====== LISTED ENTRIES ======

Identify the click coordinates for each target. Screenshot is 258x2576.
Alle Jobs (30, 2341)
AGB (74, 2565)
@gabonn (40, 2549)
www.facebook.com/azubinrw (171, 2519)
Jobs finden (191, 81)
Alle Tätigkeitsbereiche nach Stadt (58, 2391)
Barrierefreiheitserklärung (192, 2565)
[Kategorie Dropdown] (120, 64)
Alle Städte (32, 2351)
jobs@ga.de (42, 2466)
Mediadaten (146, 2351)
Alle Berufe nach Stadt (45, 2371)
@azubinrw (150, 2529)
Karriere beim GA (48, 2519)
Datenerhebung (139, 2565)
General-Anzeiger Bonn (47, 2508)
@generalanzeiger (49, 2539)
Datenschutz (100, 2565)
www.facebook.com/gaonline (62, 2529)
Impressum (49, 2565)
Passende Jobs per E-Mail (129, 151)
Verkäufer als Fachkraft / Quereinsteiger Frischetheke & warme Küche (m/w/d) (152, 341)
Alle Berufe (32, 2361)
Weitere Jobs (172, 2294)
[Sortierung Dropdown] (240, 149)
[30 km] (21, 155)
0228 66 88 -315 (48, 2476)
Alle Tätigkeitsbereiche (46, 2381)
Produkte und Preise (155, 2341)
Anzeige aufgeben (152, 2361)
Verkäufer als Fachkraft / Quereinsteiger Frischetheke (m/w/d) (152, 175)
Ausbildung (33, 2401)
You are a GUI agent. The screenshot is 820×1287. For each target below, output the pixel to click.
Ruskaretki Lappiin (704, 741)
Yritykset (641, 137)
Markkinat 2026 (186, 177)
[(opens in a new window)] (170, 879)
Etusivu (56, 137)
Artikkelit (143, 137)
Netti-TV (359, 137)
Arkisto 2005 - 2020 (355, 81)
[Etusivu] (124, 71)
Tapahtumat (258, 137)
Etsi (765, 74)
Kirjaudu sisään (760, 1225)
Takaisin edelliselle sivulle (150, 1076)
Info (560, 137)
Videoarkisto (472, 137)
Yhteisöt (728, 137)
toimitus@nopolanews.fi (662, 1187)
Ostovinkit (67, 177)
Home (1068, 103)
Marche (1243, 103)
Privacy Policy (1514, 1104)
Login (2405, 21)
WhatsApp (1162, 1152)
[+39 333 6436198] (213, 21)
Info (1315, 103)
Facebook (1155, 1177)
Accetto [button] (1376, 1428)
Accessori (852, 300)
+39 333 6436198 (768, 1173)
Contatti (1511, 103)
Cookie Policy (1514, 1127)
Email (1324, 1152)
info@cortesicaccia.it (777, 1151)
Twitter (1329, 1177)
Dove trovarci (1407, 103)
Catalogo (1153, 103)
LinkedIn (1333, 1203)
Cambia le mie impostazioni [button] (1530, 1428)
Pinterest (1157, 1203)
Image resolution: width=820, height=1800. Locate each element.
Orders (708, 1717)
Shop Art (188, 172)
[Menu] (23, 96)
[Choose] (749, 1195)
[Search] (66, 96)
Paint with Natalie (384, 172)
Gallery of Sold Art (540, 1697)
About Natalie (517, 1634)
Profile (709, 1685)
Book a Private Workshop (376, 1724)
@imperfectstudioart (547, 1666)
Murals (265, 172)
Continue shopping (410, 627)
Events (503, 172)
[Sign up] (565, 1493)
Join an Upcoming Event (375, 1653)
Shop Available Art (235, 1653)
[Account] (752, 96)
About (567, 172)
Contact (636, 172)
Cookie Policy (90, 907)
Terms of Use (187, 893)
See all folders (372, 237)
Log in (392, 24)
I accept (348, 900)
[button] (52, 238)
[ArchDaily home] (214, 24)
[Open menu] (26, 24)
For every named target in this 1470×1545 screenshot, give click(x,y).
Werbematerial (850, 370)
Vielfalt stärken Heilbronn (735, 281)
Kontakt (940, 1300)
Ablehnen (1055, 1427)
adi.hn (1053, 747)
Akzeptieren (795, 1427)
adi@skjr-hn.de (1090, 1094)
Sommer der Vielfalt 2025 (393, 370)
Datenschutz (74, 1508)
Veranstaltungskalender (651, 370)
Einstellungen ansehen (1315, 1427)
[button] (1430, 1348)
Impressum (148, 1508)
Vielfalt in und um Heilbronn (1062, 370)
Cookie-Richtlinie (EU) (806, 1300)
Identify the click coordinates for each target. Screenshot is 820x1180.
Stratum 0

======

Make an exact copy of every record listed above.

Identify the click coordinates for each target. Screenshot is 258x2576.
Alle Jobs (30, 2341)
AGB (74, 2565)
@gabonn (40, 2549)
www.facebook.com/azubinrw (171, 2519)
Jobs finden (191, 81)
Alle Tätigkeitsbereiche nach Stadt (58, 2391)
Barrierefreiheitserklärung (192, 2565)
[Kategorie Dropdown] (120, 64)
Alle Städte (32, 2351)
jobs@ga.de (42, 2466)
Mediadaten (146, 2351)
Alle Berufe nach Stadt (45, 2371)
@azubinrw (150, 2529)
Karriere beim GA (48, 2519)
Datenerhebung (139, 2565)
General-Anzeiger Bonn (47, 2508)
@generalanzeiger (49, 2539)
Datenschutz (100, 2565)
www.facebook.com/gaonline (62, 2529)
Impressum (49, 2565)
Passende Jobs per E-Mail (129, 151)
Verkäufer als Fachkraft / Quereinsteiger Frischetheke & warme Küche (m/w/d) (152, 341)
Alle Berufe (32, 2361)
Weitere Jobs (172, 2294)
[Sortierung Dropdown] (240, 149)
[30 km] (21, 155)
0228 66 88 -315 (48, 2476)
Alle Tätigkeitsbereiche (46, 2381)
Produkte und Preise (155, 2341)
Anzeige aufgeben (152, 2361)
Verkäufer als Fachkraft / Quereinsteiger Frischetheke (m/w/d) (152, 175)
Ausbildung (33, 2401)
You are a GUI agent. The screenshot is 820×1287. For each target below, output the pixel to click.
Ruskaretki Lappiin (704, 741)
Yritykset (641, 137)
Markkinat 2026 (186, 177)
[(opens in a new window)] (170, 879)
Etusivu (56, 137)
Artikkelit (143, 137)
Netti-TV (359, 137)
Arkisto 2005 - 2020 (355, 81)
[Etusivu] (124, 71)
Tapahtumat (258, 137)
Etsi (765, 74)
Kirjaudu sisään (760, 1225)
Takaisin edelliselle sivulle (150, 1076)
Info (560, 137)
Videoarkisto (472, 137)
Yhteisöt (728, 137)
toimitus@nopolanews.fi (662, 1187)
Ostovinkit (67, 177)
Home (1068, 103)
Marche (1243, 103)
Privacy Policy (1514, 1104)
Login (2405, 21)
WhatsApp (1162, 1152)
[+39 333 6436198] (213, 21)
Info (1315, 103)
Facebook (1155, 1177)
Accetto [button] (1376, 1428)
Accessori (852, 300)
+39 333 6436198 (768, 1173)
Contatti (1511, 103)
Cookie Policy (1514, 1127)
Email (1324, 1152)
info@cortesicaccia.it (777, 1151)
Twitter (1329, 1177)
Dove trovarci (1407, 103)
Catalogo (1153, 103)
LinkedIn (1333, 1203)
Cambia le mie impostazioni [button] (1530, 1428)
Pinterest (1157, 1203)
Image resolution: width=820, height=1800. Locate each element.
Orders (708, 1717)
Shop Art (188, 172)
[Menu] (23, 96)
[Choose] (749, 1195)
[Search] (66, 96)
Paint with Natalie (384, 172)
Gallery of Sold Art (540, 1697)
About Natalie (517, 1634)
Profile (709, 1685)
Book a Private Workshop (376, 1724)
@imperfectstudioart (547, 1666)
Murals (265, 172)
Continue shopping (410, 627)
Events (503, 172)
[Sign up] (565, 1493)
Join an Upcoming Event (375, 1653)
Shop Available Art (235, 1653)
[Account] (752, 96)
About (567, 172)
Contact (636, 172)
Cookie Policy (90, 907)
Terms of Use (187, 893)
See all folders (372, 237)
Log in (392, 24)
I accept (348, 900)
[button] (52, 238)
[ArchDaily home] (214, 24)
[Open menu] (26, 24)
For every named target in this 1470×1545 screenshot, give click(x,y).
Werbematerial (850, 370)
Vielfalt stärken Heilbronn (735, 281)
Kontakt (940, 1300)
Ablehnen (1055, 1427)
adi.hn (1053, 747)
Akzeptieren (795, 1427)
adi@skjr-hn.de (1090, 1094)
Sommer der Vielfalt 2025 (393, 370)
Datenschutz (74, 1508)
Veranstaltungskalender (651, 370)
Einstellungen ansehen (1315, 1427)
[button] (1430, 1348)
Impressum (148, 1508)
Vielfalt in und um Heilbronn (1062, 370)
Cookie-Richtlinie (EU) (806, 1300)
Identify the click coordinates for each target. Screenshot is 820x1180.
Stratum 0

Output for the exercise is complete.